Time-Optimal Control of Systems with Fractional Dynamics

Center for Self-Organizing and Intelligent Systems (CSOIS), Department of Electrical and Computer Engineering, Utah State University, 41260 Old Main Hill, Logan, UT 84322-4160, USA

Received 1 August 2009; Accepted 5 December 2009

Academic Editor: Wen Chen

Copyright © 2010 Christophe Tricaud and YangQuan Chen. This is an open access article distributed under the Creative Commons Attribution License, which permits unrestricted use, distribution, and reproduction in any medium, provided the original work is properly cited.

Abstract

We introduce a formulation for the time-optimal control problems of systems displaying fractional dynamics in the sense of the Riemann-Liouville fractional derivatives operator. To propose a solution to the general time-optimal problem, a rational approximation based on the Hankel data matrix of the impulse response is considered to emulate the behavior of the fractional differentiation operator. The original problem is then reformulated according to the new model which can be solved by traditional optimal control problem solvers. The time-optimal problem is extensively investigated for a double fractional integrator and its solution is obtained using either numerical optimization time-domain analysis.

1. Introduction

In the world surrounding us, the physical laws of dynamics are not always followed by all systems. When the considered systems are complex or can only be studied on a macroscopic scale, they sometimes divert from the traditional integer order dynamic laws. In some cases, their dynamics follow fractional-order laws meaning that their behavior is governed by fractional-order differential equations [1]. As an illustration, it can be found in the literature [2] that materials with memory and hereditary effects, and dynamical processes, such as gas diffusion and heat conduction, in fractal porous media can be more precisely modeled using fractional-order models than using integer-order models. Another vein of research has identified the dynamics of a frog's muscle to display fractional-order behavior [3].

Optimal Control Problems (OCPs) or Integer-Order Optimal Controls (IOOCs) can be found in a wide variety of research topics such as engineering and science of course, but economics as well. The field of IOOCs has been investigated for a long time and a large collection of numerical techniques has been developed to solve this category of problems [4].
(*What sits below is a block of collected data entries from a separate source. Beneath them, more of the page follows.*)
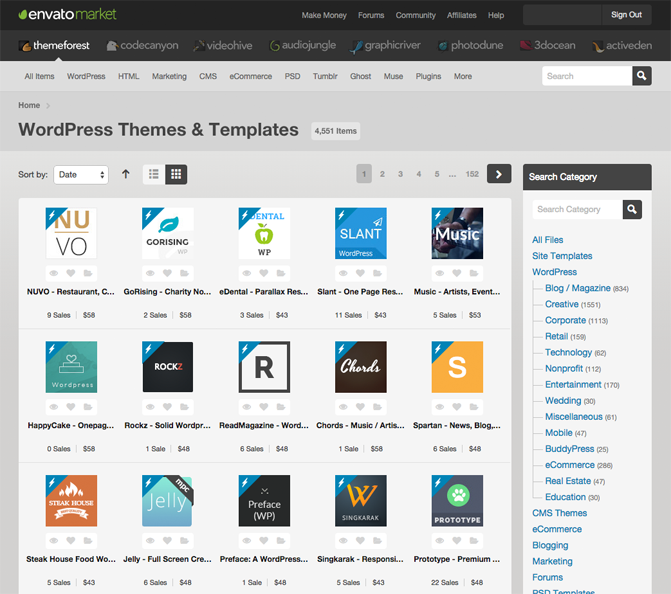Switch to grid view layout
Screen dimensions: 671x594
coord(176,174)
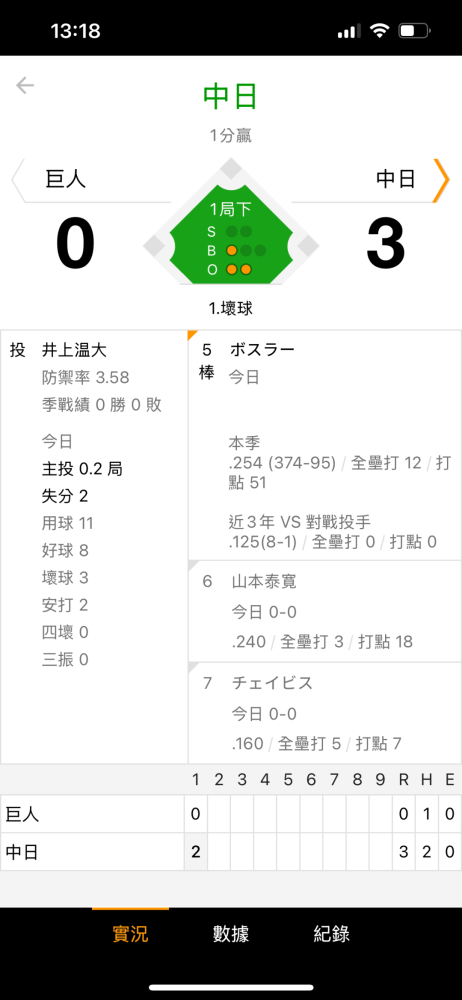Select the 實況 tab
Screen dimensions: 462x1000
(x=130, y=934)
The main objective of an OCP is to obtain control input signals that will make a given system or process satisfy a given set of physical constraints (either on the system's states or control inputs) while extremizing a performance criterion or a cost function. Fractional Optimal Control Problems (FOCPs) are OCPs in which the criterion and/or the differential equations governing the dynamics of the system display at least one fractional derivative operator. The first record of a formulation of the FOCP was given in [5]. This formulation was general but includes constraints on the system's states or control inputs. Later, a general definition of FOCP was formulated in [6] that is similar to the general definition of OCPs. The number of publications linked to FOCPs is limited since that problem has only been recently considered.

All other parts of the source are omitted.